Write out exactly the lines below that run from the one containing "This screenshot has width=1372, height=874." through the one containing "The width and height of the screenshot is (1456, 819).", both included, with no other lines.

Segment Open

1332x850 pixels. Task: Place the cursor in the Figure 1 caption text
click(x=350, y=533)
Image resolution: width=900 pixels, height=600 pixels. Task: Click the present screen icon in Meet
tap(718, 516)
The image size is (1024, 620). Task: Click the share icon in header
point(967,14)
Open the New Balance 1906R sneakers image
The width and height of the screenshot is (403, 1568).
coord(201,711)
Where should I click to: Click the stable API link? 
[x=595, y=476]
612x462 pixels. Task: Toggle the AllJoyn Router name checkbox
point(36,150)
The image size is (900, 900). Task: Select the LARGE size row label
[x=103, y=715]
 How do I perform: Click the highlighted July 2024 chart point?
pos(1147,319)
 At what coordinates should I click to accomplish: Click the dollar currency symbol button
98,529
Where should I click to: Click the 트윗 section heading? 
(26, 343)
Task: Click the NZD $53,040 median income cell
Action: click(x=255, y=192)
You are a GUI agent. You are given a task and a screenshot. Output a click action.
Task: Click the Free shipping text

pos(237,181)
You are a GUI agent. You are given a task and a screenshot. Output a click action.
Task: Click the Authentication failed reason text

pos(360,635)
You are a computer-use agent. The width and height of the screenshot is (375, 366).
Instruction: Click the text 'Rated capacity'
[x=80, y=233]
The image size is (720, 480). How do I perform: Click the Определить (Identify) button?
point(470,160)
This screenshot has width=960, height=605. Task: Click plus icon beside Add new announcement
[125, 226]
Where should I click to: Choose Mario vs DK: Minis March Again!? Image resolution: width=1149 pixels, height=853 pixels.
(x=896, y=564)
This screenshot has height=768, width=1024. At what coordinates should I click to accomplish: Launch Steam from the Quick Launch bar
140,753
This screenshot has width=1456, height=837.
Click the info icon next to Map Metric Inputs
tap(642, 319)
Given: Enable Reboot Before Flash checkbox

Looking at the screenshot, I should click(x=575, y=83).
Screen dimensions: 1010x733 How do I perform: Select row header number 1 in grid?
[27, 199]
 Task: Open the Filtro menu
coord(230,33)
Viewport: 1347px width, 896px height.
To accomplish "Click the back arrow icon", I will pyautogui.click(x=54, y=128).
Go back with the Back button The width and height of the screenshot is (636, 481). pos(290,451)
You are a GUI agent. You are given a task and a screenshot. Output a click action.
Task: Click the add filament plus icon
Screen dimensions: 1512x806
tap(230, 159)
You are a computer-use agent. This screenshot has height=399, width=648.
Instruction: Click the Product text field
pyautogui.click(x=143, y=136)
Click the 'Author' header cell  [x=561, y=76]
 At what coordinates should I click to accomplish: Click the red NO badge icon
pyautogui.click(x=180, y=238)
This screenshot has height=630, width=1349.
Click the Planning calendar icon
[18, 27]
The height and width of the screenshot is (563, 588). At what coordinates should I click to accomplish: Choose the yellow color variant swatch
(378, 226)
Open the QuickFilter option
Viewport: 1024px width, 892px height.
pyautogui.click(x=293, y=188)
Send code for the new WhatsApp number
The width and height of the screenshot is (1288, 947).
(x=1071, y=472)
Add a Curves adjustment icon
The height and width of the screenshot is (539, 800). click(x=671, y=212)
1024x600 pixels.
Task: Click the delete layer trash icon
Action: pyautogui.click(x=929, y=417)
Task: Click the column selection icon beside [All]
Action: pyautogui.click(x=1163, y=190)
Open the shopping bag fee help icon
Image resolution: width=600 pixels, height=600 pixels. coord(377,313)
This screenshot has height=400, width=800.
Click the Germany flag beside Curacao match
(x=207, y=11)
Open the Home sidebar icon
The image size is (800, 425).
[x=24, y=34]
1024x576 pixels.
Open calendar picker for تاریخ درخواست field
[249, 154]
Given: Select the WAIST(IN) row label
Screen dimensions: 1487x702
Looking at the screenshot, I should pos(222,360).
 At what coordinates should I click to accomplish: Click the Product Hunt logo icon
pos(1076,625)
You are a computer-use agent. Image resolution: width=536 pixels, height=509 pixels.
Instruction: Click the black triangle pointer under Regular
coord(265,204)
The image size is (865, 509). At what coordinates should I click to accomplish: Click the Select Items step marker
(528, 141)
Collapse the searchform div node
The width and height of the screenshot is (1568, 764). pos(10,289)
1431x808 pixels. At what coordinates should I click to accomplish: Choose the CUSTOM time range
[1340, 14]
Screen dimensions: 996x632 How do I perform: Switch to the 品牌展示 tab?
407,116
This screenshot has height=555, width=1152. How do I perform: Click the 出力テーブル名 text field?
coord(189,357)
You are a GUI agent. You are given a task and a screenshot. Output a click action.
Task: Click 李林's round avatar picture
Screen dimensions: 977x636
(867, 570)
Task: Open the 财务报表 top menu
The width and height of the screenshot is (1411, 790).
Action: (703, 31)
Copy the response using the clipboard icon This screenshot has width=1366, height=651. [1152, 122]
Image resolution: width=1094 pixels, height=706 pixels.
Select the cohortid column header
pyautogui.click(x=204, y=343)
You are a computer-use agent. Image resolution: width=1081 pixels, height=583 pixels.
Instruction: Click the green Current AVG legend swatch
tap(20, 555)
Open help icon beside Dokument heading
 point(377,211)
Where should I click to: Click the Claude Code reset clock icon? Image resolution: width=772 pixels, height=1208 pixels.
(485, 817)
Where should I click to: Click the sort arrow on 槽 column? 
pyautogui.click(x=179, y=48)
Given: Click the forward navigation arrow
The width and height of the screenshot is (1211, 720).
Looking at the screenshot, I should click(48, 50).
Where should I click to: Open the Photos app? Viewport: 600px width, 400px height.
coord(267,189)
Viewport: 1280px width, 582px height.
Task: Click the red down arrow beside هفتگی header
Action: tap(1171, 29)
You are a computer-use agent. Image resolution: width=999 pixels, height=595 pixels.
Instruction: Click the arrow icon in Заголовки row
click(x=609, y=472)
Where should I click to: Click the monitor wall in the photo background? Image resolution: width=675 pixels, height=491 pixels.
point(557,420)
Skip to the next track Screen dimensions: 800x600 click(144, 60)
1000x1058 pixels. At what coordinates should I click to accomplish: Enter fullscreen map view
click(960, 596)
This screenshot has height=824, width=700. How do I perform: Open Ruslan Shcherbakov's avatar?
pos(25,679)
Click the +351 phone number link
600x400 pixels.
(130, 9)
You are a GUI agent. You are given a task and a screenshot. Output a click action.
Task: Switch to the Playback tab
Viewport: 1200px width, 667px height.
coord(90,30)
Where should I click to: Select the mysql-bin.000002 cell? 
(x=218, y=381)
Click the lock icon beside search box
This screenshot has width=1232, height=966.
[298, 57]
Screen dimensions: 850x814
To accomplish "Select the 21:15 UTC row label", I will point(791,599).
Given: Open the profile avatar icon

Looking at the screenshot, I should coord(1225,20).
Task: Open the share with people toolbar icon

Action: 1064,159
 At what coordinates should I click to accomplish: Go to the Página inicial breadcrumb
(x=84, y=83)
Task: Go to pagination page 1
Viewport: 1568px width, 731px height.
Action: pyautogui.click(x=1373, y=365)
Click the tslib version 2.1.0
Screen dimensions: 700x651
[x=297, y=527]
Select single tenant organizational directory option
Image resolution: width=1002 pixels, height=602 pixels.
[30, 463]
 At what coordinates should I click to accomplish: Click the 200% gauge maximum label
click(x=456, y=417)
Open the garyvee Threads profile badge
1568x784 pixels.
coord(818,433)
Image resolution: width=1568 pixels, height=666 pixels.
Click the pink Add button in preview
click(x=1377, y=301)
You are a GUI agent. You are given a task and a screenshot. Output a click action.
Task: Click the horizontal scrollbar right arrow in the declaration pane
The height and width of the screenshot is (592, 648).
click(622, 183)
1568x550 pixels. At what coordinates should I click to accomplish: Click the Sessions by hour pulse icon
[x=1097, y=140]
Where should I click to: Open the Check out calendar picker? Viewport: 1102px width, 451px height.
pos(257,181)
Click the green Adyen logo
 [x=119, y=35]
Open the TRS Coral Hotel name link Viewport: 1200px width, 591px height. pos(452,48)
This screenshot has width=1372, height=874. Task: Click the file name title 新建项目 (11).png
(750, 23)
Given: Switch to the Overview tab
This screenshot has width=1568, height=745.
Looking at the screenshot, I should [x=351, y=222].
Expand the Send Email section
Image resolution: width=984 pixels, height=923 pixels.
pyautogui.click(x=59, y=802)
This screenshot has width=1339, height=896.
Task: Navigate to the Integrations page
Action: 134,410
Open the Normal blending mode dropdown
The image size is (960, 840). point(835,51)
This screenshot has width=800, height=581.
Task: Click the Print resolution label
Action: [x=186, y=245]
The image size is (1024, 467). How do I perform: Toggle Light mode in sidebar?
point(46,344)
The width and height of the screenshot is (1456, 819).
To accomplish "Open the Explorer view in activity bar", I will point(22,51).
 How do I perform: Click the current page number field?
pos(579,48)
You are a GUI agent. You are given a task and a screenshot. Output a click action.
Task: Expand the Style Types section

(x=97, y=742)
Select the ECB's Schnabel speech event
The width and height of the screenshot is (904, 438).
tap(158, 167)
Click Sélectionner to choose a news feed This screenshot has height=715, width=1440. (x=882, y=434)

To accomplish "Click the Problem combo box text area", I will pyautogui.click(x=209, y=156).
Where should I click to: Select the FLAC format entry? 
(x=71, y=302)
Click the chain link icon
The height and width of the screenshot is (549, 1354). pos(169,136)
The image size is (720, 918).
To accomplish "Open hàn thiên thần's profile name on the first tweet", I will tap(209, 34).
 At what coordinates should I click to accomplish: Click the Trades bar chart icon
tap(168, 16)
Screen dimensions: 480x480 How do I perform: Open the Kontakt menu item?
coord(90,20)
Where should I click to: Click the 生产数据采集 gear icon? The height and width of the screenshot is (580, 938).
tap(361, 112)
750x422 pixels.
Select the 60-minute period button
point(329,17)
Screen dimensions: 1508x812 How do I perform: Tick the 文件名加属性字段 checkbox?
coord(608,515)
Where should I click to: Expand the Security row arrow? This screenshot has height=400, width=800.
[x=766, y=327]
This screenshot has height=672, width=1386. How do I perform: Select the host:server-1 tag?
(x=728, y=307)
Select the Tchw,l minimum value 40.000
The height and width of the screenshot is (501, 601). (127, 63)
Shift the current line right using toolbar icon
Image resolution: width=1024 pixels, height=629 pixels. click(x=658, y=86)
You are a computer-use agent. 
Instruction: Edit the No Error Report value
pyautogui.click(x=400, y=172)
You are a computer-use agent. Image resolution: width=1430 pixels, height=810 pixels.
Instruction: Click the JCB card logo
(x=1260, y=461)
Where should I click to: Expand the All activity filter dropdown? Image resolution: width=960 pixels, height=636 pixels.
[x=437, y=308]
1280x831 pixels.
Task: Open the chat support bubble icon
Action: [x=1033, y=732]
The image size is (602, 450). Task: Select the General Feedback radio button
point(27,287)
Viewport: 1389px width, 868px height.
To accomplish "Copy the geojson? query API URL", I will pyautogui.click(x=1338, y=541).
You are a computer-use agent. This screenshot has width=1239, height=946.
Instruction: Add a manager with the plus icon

Segment Closed

**Exercise answer:**
This screenshot has width=1372, height=874. Task: Click the file name title 新建项目 (11).png
(750, 23)
Given: Switch to the Overview tab
This screenshot has width=1568, height=745.
Looking at the screenshot, I should [x=351, y=222].
Expand the Send Email section
Image resolution: width=984 pixels, height=923 pixels.
pyautogui.click(x=59, y=802)
This screenshot has width=1339, height=896.
Task: Navigate to the Integrations page
Action: 134,410
Open the Normal blending mode dropdown
The image size is (960, 840). point(835,51)
This screenshot has width=800, height=581.
Task: Click the Print resolution label
Action: [x=186, y=245]
The image size is (1024, 467). How do I perform: Toggle Light mode in sidebar?
point(46,344)
The width and height of the screenshot is (1456, 819).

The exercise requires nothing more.